Раньше такие сны случались раз в неделю, потом примерно раз в месяц, потом совсем исчезли, и прошел год, и он готовился уже в душе своей отметить первый юбилей исцеления – и сны опять стали мучить, являясь почти каждую ночь, и их однообразие: или кража бутылок, погоня и поспешное питье, или роскошное застолье – представляется ему чуть ли не роковым, означающим неизбежность срыва.
А год назад или, если быть точным, год и месяц назад он проснулся на этом же диване, в этой же комнате и молча стонал, потому что стонать вслух не было сил. Он очнулся после двухнедельного запоя. Очень хотелось в туалет – но как подняться, как дойти? Если бы вот облегчиться, тогда, может, хватит сил, однако если облегчиться, то не будет и надобности идти в туалет… Он повернул голову, увидел лежащую неподалеку пустую бутылку. Протянул руку – не достал. Поелозил, придвигаясь к краю. Вытянул руку. Опять не достал. Передохнул. Опять поелозил. На этот раз кончики пальцев коснулись бутылки, он подкатил ее к себе, взял в руку. Лежа на боку, расстегнулся (он спал не раздеваясь), использовал бутылку и осторожно поставил ее подальше от себя.

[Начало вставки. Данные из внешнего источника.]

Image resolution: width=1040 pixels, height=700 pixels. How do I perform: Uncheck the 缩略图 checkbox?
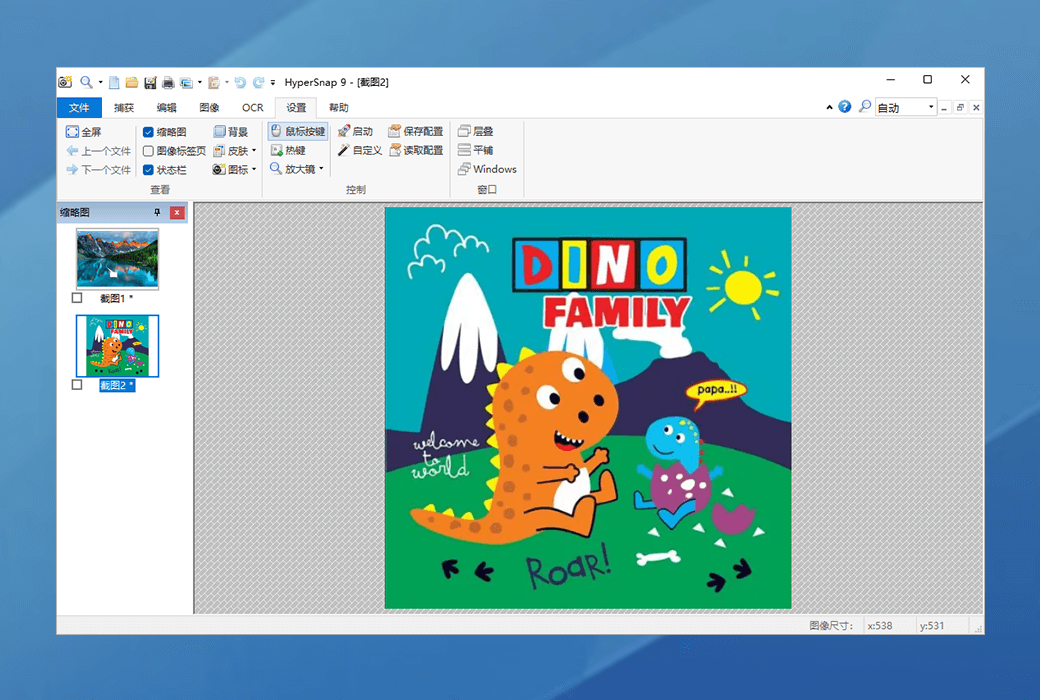pos(148,132)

Теперь – лежать. День, ночь, сутки. Иного выхода нет. Он неспособен сейчас звонить друзьям и знакомым, искать денег на выпивку или саму выпивку. Всё, край. Он неспособен даже сделать несколько шагов, чтобы выйти из комнаты и попытаться занять у соседей по коммуналке; впрочем, это дело заведомо безнадежное, кого ни взять – или бедны, или скупы, или сами пьют, и вообще, к его поселению здесь отнеслись безразлично, да и он не стал перед ними заискивать, как это иногда делают интеллигенты (интеллигенты по профессии), изображая из себя простых и народных. Нет, он не прост и не народен – вот и расплачивайся теперь, никто тебе, подыхающему, не поднесет, никто не выручит по-соседски. Остается лежать, терпеть и думать. Мысли в таких случаях всегда одни и те же. Сперва наскоро (как виноватый школьник шмурыгает носом, бубня, что больше так не будет): тридцать шесть лет возраста, работа в молодежной газете, затем в новом коммерческо-культурном издании «Авангард»… параллельно: женитьба на девушке Ангелине, Геле, рождение дочери Галины, Гали, развод, размен, поселение в коммуналке, в этой вот комнатушке… параллельно: пьянство поначалу от избытка жизненной бодрости, потом от ее недостатка, потом по идейным соображениям с долей социально-политической рефлексии, потом – от чувства хлынувшей свободы, потом от чувства обманутых надежд, а потом и просто так, вполне физиологично…
Отведя душу вот этим шмурыганьем, этим кратким покаянным обзором своей биографии, Непрядвин, как правило, переходил к обобщениям. Как человек творческий (со студенческой поры пишет рассказы и повесть), Непрядвин искал художественный смысл в прожитой жизни: метафорический, притчевый или хотя бы типично-характерный в типических обстоятельствах, но такого смысла не отыскивалось, было нечто бытовое, реальное со всех сторон. А коль скоро так, коль нет художественного оправдания пьяным безумствам, то нет необходимости пить дотла и рисковать своей серой жизнью, ведь только многоцветная и бурная художественная жизнь достойна того, чтобы ежеминутно бросать ее на карту. Значит, все, пора заканчивать.